Parmi les 41 enfants placés dans le groupe « régime » et qui sont allés jusqu'à la fin de l'étude, 17 (41,5 %) n'avaient présenté aucun changement de leur comportement à la fin des 2 premières semaines d'observation. A la fin de la première phase de l'étude, les symptômes de déficit d'attention et les signes d'opposition et de provocation se sont améliorés de 60 % chez les enfants sous régime restrictif par rapport à une absence totale de changement chez les enfants « contrôles ». Ces « bons répondeurs » ont reçu ensuite, à l'intérieur de leur régime, d'abord trois aliments IgG riches puis trois aliments IgG pauvres (ou inversement), choisis parmi 270 aliments testés. Les symptômes de TDAH sont réapparus chez 19 des 30 enfants entrés dans cette deuxième phase de l'étude spis aliments IgG riches comme sous aliments IgG pauvres. Etrangement, les taux initiaux sanguins d'IgG n'ont été d'aucune utilité pour prédire l'effet délétère des aliments sur les troubles comportementaux des enfants.
Cette étude, bien conduite, malgré quelques biais méthodologiques mineurs, fournit plusieurs pistes intéressantes. Doser les IgG en routine chez ces enfants est inutile, car leur taux est non prédictif et d'aucune aide pour adapter le régime alimentaire.

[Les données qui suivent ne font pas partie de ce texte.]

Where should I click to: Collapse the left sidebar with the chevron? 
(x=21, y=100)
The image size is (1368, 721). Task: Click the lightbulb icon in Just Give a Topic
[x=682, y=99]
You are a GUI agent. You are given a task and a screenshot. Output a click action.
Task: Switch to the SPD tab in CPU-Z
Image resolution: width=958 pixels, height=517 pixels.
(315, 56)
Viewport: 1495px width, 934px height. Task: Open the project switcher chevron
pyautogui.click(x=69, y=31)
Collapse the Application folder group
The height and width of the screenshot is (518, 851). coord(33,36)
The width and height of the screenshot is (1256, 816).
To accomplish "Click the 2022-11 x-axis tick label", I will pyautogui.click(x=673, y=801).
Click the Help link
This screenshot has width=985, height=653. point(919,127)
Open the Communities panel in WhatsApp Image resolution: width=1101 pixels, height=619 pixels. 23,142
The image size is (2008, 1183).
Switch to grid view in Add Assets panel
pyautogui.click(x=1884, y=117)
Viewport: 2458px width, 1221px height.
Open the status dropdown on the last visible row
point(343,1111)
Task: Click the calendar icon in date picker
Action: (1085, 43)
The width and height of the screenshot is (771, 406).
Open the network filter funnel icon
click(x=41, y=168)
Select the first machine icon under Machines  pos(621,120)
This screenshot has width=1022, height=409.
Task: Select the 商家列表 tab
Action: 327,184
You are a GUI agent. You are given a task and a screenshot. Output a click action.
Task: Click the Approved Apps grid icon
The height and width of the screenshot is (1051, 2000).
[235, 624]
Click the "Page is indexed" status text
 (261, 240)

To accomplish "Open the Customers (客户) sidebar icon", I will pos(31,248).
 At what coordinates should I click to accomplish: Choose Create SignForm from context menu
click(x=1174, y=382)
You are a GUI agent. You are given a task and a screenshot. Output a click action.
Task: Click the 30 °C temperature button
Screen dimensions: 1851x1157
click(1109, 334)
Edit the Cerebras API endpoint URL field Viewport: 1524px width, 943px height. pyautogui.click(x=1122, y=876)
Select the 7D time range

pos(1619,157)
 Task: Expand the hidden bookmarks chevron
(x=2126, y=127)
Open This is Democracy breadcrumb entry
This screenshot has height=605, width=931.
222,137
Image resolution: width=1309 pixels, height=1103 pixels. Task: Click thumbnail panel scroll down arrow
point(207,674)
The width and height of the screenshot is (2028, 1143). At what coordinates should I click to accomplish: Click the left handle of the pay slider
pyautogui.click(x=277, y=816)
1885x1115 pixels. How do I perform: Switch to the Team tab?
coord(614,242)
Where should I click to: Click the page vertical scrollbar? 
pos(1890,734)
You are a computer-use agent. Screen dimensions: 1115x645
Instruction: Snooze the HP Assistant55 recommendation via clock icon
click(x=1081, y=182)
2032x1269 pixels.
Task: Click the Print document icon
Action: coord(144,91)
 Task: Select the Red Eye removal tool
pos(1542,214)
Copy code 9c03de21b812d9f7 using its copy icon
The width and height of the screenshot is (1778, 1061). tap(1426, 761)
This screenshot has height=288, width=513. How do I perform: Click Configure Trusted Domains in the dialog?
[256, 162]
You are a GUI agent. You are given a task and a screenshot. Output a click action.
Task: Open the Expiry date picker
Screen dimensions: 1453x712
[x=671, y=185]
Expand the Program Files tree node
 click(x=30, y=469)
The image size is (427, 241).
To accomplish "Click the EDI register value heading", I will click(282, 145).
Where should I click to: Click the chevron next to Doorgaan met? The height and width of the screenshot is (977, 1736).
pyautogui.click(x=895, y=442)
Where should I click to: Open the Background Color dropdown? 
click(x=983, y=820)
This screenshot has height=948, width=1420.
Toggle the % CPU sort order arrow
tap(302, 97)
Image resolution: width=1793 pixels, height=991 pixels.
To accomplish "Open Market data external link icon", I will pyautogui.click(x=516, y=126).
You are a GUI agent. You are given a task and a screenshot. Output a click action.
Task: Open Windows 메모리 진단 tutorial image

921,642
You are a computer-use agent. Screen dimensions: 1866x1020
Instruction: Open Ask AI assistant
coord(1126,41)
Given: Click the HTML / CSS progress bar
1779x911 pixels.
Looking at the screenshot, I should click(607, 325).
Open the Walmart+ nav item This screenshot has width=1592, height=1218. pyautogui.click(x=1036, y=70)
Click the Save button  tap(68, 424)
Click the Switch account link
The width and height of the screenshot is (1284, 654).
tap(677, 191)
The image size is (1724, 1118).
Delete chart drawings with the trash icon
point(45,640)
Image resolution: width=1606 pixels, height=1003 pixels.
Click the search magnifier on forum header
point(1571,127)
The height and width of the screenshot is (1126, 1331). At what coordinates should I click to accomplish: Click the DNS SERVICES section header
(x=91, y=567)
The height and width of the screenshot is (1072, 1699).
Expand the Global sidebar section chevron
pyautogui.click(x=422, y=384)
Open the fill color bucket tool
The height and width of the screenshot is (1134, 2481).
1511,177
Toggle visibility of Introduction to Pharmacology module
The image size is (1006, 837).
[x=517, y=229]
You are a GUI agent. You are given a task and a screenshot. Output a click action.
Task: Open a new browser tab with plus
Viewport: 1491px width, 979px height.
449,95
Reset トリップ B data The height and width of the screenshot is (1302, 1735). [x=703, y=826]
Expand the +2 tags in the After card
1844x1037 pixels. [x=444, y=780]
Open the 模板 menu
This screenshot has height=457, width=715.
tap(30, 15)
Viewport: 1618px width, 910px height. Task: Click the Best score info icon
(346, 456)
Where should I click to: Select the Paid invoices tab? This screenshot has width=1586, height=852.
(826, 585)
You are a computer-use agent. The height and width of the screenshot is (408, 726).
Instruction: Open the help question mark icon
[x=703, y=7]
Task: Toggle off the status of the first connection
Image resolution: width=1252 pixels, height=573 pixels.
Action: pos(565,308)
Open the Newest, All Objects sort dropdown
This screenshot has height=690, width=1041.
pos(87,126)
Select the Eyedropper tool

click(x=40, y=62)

Plus d'un tiers des enfants (36 %) ne se sont pas améliorés, résultat combiné de non-adhérence et de non-réponse au régime. Deux-tiers des enfants (63 %) ont rechuté dès l'introduction d'aliments « suspects », sans que l'étude ait pu montrer lesquels des aliments étaient à l'origine de cette hypersensibilité. Ce point est évidemment important à creuser afin d'éviter aux familles d'imposer des contraintes alimentaires inutiles pour leurs enfants. En identifiant les répondeurs/ non-répondeurs à ces types de régimes, on pourrait mieux poser l'indication des traitements psychotropes, soit en première intention, soit, plus tard, après échec des régimes restrictifs. Cette étude confirme également le bien fondé des actions de certains groupes d'opinion, en lutte contre l'adjonction systématique d'additifs, de colorants, de modificateurs de goût et autres conservateurs dans les aliments, dont on sait maintenant qu'ils ont un rôle dans l'aggravation du déficit d'attention chez l'enfant.
Pessler LM et coll. : Effects of a restricted elimination diet on the behaviour of children with attention-deficit hyperactivity disorder (INCA study): a randomized controlled trial. Lancet 2011; 377: 494-503.